- TASK DIRECTIONS:
Repeat every entry exactly. Do not include the pictures.
** Opening LISTED ENTRIES block **
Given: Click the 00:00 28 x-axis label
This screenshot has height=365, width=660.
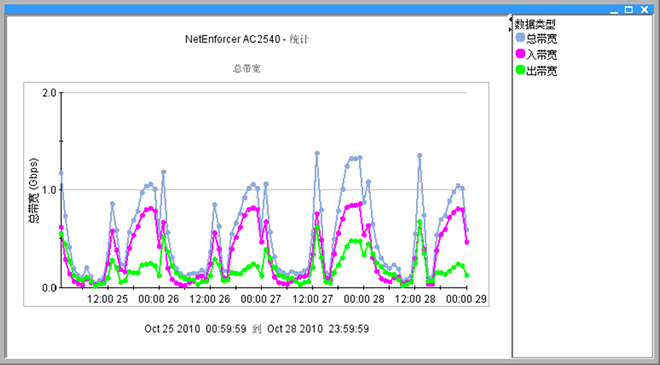Looking at the screenshot, I should (x=364, y=299).
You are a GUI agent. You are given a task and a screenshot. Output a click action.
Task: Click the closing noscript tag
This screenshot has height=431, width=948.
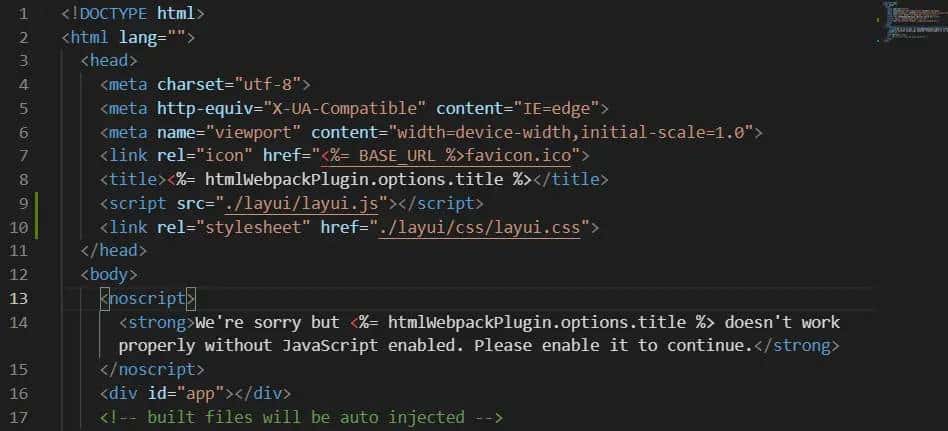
** Closing LISTED ENTRIES block **
- RESULT FOR THIS TASK:
Given: Click the 00:00 28 x-axis label
This screenshot has height=365, width=660.
Looking at the screenshot, I should (x=364, y=299).
You are a GUI agent. You are given a task and a screenshot. Output a click action.
Task: Click the closing noscript tag
This screenshot has height=431, width=948.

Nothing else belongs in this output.